[Target pointing data]
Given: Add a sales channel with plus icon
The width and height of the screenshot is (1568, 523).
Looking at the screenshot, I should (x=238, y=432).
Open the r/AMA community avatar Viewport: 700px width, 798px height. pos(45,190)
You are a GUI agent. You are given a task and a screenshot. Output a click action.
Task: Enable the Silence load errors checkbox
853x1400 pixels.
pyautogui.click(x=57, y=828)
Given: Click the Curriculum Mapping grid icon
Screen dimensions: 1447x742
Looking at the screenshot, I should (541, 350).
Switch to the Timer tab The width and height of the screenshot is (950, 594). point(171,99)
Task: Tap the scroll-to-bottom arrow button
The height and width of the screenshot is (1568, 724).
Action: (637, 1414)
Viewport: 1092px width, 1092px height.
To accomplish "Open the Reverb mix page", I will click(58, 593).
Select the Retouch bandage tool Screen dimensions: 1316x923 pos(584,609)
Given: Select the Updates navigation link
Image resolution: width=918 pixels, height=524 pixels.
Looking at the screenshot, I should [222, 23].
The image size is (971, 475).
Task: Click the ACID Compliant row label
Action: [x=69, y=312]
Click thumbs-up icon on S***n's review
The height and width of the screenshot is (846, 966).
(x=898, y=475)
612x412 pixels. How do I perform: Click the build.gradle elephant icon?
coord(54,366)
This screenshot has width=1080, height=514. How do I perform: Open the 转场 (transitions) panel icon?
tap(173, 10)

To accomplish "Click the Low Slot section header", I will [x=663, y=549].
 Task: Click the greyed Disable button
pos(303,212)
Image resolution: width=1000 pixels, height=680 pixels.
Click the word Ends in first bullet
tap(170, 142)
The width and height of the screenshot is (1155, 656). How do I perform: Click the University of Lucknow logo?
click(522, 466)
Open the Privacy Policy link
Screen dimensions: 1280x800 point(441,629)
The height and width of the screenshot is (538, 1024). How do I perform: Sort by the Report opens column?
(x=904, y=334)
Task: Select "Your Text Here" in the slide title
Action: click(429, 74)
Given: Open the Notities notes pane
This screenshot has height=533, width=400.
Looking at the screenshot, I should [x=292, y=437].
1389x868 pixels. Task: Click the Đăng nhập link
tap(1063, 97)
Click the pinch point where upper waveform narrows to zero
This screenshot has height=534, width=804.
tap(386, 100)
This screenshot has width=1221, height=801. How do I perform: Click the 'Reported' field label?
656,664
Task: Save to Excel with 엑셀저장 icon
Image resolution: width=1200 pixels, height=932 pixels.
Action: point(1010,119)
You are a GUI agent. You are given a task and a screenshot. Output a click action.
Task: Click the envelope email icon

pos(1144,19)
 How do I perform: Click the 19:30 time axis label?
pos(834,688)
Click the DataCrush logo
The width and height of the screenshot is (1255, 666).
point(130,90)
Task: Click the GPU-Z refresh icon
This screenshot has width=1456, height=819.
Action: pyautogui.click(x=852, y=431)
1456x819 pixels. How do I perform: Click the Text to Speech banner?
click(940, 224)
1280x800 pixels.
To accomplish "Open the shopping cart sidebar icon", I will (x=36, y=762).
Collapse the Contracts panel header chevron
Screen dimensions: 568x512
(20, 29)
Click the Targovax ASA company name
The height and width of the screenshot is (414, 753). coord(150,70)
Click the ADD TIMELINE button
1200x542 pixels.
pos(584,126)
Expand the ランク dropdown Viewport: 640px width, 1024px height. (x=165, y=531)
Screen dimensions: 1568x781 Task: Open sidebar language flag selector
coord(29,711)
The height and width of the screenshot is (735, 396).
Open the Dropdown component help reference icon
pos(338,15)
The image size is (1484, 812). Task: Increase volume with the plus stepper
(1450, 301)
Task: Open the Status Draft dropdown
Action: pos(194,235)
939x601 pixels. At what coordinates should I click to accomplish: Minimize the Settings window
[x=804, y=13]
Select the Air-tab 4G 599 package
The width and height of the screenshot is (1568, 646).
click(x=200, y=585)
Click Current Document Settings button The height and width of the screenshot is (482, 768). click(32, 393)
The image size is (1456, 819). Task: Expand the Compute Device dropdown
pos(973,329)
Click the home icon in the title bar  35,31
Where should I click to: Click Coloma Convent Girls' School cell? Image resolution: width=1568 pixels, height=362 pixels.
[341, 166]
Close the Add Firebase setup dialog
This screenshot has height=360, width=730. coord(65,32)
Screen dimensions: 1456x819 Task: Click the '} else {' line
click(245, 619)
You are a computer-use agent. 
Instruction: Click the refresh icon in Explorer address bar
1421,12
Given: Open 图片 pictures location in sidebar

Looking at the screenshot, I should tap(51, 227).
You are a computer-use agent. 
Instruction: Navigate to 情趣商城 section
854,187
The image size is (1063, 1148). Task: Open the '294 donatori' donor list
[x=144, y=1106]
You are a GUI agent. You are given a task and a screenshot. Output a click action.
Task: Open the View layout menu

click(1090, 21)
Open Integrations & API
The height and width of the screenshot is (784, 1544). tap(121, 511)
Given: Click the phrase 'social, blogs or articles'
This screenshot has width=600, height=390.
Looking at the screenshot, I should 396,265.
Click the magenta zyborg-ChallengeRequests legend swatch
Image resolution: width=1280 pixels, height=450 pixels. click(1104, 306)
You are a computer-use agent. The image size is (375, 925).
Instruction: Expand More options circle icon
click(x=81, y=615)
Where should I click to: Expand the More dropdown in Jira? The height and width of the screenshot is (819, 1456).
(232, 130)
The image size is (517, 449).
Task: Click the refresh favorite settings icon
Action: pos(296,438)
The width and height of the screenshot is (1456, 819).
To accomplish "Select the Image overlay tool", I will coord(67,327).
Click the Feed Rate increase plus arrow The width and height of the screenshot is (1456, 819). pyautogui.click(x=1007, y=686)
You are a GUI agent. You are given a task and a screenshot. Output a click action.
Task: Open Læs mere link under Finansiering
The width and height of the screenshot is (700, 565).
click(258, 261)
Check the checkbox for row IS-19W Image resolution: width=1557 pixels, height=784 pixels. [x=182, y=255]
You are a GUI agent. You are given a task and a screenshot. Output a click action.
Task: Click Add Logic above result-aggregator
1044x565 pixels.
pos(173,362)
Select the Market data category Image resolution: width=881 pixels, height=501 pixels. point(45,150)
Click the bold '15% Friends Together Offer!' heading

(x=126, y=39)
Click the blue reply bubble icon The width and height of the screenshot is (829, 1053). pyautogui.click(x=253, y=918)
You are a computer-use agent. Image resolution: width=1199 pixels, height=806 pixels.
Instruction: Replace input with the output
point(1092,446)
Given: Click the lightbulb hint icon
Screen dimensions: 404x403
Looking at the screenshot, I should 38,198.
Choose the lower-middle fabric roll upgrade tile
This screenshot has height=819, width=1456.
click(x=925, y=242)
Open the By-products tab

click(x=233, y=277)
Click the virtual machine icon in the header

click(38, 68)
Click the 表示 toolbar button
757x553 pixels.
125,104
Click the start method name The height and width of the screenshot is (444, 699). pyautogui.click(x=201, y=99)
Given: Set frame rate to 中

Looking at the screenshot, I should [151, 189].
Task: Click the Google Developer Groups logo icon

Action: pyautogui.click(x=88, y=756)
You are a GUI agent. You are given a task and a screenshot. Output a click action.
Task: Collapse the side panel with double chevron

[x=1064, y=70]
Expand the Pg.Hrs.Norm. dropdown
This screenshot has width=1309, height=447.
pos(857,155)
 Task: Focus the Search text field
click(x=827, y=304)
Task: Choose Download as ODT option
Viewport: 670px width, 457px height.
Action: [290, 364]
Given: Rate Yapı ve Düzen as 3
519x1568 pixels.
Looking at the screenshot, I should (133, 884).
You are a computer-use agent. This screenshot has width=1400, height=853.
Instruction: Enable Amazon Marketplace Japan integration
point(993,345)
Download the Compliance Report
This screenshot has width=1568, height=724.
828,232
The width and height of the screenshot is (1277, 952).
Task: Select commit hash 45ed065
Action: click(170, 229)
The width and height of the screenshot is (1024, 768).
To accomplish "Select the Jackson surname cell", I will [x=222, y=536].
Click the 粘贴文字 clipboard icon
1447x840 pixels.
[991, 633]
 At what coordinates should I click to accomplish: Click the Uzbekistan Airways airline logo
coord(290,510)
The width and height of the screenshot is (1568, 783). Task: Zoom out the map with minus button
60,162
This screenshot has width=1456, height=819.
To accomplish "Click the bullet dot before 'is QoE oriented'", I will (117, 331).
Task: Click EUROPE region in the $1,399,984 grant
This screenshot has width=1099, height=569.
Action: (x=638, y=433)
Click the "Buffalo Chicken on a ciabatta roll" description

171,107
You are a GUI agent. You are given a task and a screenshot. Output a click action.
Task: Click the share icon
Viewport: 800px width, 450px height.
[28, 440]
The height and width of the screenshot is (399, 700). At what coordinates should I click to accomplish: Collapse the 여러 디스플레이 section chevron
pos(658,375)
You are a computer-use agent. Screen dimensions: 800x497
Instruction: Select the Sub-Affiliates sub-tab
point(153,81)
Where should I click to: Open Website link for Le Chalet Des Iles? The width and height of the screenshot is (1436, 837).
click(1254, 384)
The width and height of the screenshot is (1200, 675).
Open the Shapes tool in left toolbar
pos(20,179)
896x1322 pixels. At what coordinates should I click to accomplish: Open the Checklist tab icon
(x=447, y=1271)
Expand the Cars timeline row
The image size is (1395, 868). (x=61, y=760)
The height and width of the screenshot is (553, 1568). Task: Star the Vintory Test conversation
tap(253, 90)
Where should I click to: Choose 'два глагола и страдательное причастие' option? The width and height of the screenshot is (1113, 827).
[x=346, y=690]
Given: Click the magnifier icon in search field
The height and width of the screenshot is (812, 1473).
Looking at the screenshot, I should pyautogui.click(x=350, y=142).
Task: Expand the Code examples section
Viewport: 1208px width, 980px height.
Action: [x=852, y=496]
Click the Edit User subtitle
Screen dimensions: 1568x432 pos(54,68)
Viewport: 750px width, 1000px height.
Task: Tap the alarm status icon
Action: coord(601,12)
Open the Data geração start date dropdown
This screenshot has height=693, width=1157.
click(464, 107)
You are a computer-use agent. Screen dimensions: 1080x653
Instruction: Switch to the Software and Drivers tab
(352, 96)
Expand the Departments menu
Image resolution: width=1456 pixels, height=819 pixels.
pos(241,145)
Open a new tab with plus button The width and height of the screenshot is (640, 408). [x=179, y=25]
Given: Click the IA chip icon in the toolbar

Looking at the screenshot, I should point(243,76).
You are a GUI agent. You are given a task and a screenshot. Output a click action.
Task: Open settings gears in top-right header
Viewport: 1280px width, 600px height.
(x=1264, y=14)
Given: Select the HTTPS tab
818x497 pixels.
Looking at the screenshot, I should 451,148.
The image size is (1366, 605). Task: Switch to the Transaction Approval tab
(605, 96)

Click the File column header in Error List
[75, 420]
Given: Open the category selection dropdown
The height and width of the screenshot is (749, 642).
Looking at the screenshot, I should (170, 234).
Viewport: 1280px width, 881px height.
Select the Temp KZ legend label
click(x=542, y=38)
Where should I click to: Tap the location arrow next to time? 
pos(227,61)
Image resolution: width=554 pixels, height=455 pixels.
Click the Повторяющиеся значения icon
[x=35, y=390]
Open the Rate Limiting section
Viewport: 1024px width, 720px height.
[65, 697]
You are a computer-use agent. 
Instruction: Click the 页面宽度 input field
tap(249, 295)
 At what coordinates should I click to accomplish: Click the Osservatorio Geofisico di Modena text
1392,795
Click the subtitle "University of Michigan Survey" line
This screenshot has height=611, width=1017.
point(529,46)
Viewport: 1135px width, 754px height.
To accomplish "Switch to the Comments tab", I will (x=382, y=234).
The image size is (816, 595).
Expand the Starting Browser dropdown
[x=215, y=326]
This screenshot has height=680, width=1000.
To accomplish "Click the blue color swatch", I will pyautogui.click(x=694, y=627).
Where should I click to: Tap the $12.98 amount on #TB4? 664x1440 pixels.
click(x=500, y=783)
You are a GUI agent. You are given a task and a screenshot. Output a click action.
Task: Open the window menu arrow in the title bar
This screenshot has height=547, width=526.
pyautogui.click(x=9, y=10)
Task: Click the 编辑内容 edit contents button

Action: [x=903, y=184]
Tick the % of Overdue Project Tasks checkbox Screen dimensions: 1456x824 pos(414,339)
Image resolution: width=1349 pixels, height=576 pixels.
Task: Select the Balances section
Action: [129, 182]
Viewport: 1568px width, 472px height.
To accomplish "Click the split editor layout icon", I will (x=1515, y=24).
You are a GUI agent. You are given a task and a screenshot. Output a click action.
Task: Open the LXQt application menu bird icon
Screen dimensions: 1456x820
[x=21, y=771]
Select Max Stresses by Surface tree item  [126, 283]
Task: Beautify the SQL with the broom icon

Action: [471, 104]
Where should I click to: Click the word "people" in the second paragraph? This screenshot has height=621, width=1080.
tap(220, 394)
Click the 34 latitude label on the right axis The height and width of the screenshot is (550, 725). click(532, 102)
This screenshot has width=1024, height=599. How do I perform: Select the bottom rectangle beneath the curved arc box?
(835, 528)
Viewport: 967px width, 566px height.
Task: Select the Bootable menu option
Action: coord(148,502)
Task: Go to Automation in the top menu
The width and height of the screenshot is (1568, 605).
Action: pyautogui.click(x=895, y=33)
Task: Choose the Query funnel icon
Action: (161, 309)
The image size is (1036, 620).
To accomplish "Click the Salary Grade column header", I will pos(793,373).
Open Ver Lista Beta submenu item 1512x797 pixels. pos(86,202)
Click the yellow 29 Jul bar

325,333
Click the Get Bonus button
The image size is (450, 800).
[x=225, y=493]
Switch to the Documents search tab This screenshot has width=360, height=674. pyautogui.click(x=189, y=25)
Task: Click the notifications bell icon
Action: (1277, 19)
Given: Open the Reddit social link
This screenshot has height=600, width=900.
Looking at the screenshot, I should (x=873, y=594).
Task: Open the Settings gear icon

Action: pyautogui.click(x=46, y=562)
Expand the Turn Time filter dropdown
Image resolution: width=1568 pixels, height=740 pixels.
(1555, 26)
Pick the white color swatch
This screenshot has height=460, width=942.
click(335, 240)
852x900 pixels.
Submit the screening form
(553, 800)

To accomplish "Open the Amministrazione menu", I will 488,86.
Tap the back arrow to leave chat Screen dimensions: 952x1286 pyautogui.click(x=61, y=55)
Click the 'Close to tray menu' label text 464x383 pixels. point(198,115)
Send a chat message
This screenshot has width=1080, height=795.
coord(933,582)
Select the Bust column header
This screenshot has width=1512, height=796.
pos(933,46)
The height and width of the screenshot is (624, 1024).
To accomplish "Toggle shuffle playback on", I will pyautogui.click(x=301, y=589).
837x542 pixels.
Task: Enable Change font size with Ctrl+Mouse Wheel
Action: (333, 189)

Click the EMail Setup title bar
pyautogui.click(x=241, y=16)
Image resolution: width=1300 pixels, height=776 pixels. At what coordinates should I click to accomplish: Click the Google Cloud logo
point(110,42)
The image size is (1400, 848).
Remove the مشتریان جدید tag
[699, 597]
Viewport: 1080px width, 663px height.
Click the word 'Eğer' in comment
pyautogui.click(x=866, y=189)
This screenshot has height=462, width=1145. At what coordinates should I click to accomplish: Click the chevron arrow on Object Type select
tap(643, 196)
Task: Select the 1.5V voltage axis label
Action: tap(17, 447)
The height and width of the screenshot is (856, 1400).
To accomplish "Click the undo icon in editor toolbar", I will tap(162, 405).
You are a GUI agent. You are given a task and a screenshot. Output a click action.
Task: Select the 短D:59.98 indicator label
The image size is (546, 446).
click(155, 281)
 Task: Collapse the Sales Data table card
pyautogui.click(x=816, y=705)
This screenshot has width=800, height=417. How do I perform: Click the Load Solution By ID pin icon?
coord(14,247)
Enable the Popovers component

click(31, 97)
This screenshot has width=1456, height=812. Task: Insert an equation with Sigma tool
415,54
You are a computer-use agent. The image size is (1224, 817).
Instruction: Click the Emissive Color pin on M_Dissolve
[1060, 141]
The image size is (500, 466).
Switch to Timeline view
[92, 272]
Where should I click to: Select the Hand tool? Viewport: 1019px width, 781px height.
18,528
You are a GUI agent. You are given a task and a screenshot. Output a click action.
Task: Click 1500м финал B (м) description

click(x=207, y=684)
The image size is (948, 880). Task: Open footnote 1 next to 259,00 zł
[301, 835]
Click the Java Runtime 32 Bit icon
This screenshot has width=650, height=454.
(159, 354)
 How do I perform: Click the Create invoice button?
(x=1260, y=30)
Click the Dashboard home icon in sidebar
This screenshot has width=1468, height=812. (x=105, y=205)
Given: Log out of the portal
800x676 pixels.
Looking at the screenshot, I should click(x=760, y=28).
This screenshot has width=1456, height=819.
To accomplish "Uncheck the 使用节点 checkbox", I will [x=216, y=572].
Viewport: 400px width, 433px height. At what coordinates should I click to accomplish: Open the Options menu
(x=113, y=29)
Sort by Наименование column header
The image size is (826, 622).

(WRITTEN REQUEST) Extract, with no changes, the lines of the material from the first line through the line containing "Open the r/AMA".

(FINAL RESULT)
Given: Add a sales channel with plus icon
The width and height of the screenshot is (1568, 523).
Looking at the screenshot, I should (x=238, y=432).
Open the r/AMA community avatar Viewport: 700px width, 798px height. pos(45,190)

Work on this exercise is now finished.